In the Country of the Young. Copyright © by Lisa Carey. Reprinted by permission of HarperCollins Publishers, Inc. All rights reserved. Available now wherever books are sold.

Reading Group Guide

Introduction

In 1848, a ship carrying refugees from the potato famine of Ireland flounders and sinks near an island off the coast of Maine. The rescued are mostly children, survivors of eight weeks of hunger and hardship at sea. The island community absorbs the children and takes the name of the ship, Tír na nÓg or Tiranogue, an Irish name for the mythical land "The Country of the Young."

One small girl, found lashed to the bow of the ship, dies almost immediately after she's brought to shore. One hundred and fifty years later on All Souls' Night in November, she accepts the invitation of an open door and flickering candle and enters the life of a 42-year-old artist working in isolation on the island.

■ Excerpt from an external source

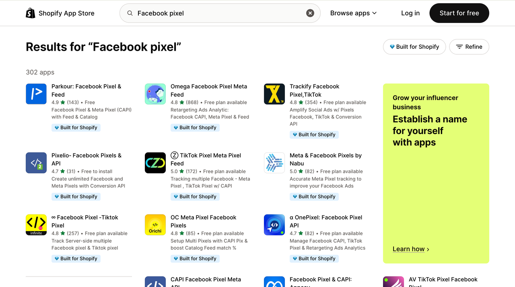Click the Log in link
This screenshot has width=515, height=287.
pos(410,13)
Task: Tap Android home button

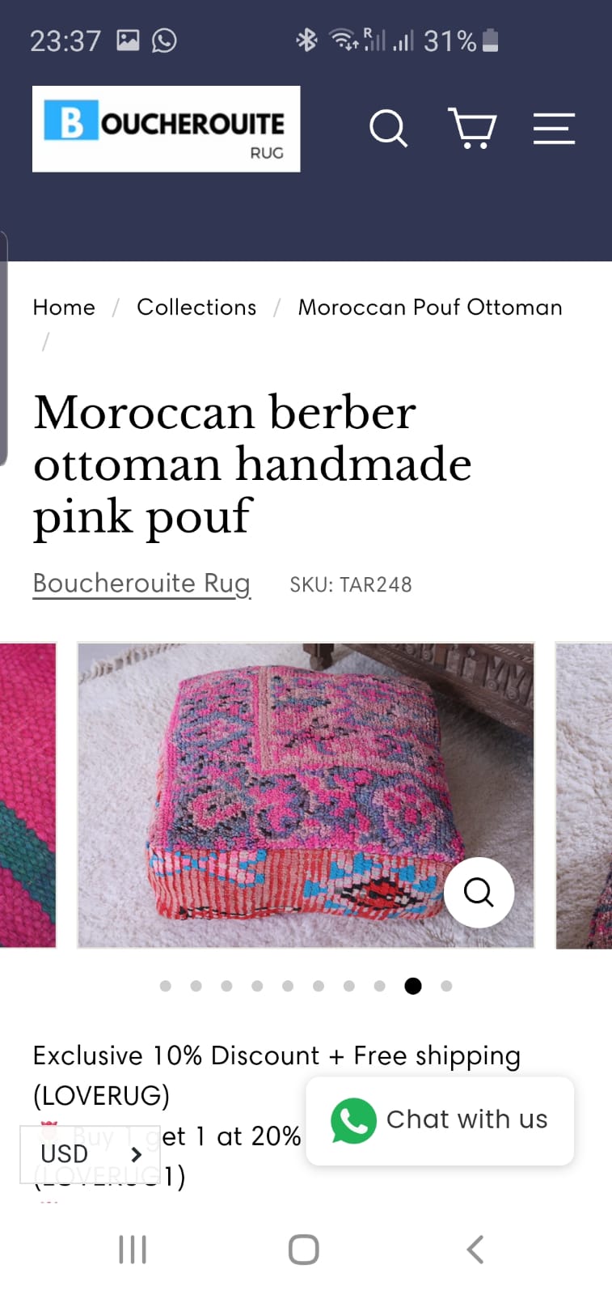Action: [304, 1249]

The artist, Oisin MacDara, still mourns the death of his twin sister Nieve more than 25 years ago. It is the ghost of his sister whom he hopes will visit if he leaves the door open. Instead it is Aisling who comes to him.

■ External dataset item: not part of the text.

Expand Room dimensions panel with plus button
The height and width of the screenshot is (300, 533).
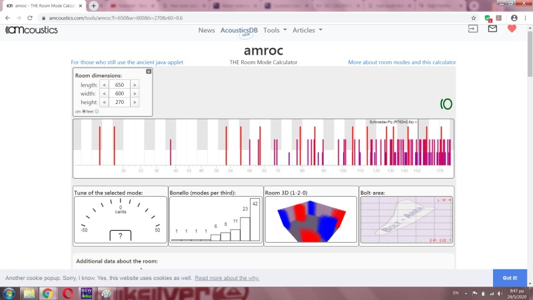(149, 71)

She will haunt him for a year, a small girl who will begin to grow into an adult before his eyes as she gradually unfolds her tale. Like him, she lost a sibling--her beloved older brother, her salvation among a cruel family. Meanwhile, Oisin reveals the story of his own haunted childhood, made endurable only by the presence of his twin sister. Both Aisling and Oisin are stuck, but in each others' company, it begins to seem possible that each may grow beyond their loss.

The story unfolds on modern Tiranogue. So fatefully connected to Ireland by the tragic shipwreck, the community is still a place set apart, a blendof American and Irish culture, a shelter for myth. The reader is in a special place, In the Country of the Young.

Discussion Questions
  1. Discuss the relationships between the two pairs of brothers and sisters -- Aisling and Darragh and Oisin and Nieve. How does each relationship develop? How is each different from an average sibling relationship?

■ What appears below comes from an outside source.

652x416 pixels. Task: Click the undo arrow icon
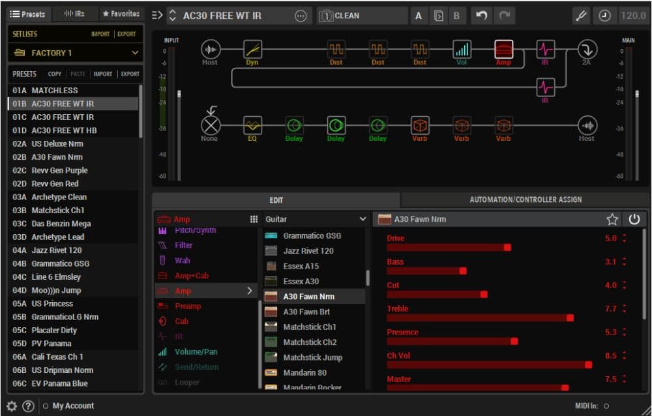(x=481, y=16)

  2. Oisin remembers that most other ghosts came back for "recognition," but he wonders if Aisling has "returned on a mission." Does she have a mission? If so, how well does she succeed?

  3. How would you describe Oisin's interactions with people after his sister dies, and how does he progress after Aisling arrives?

  4. At one point, Deirdre describes Oisin and Aisling as an "odd twosome, a girl growing up too fast and a man who stopped maturing too early." How would you describe the relationship between the two, and how does it change through the year?

  5. Aisling concludes that Oisin's etchings are richer because of all the layering that went into their creation. Can you relate this process of layering in printmaking to the way the author structures the book?

  6. The names of people and places are not chosen by chance. What names have meanings that add to the complexity of the person or place?

  7. Aisling thinks " there are two different kinds of people in the world: those who know themselves and others who flounder in a forest of cast-off definitions and dreams." How would you sort the characters into these categories?

  8. Compare this story to other ghost stories. What is similar and what is different? As you read, do you accept that dead people appear? Why or why not?

  9. How important is it that Oisin is an artist? In what ways does his art relate to the story?

  10. As a child, Oisin suspects that "women knew things that no one bothered to explain to men." Yet it is he and his grandfather who are the seers. Do you agree with these gender differences? Do you find others?
About the Author: Lisa Carey received her B.A. in English and philosophy from Boston College and her M.F.A. in creative writing from Vermont College. She won acclaim for her first novel, The Mermaids Singing, and now gives us a second lyric tale with an Irish flavor, In the Country of the Young. Ms Carey lives in New England, but she lovingly refers to Ireland as the birthplace of her adult life and work.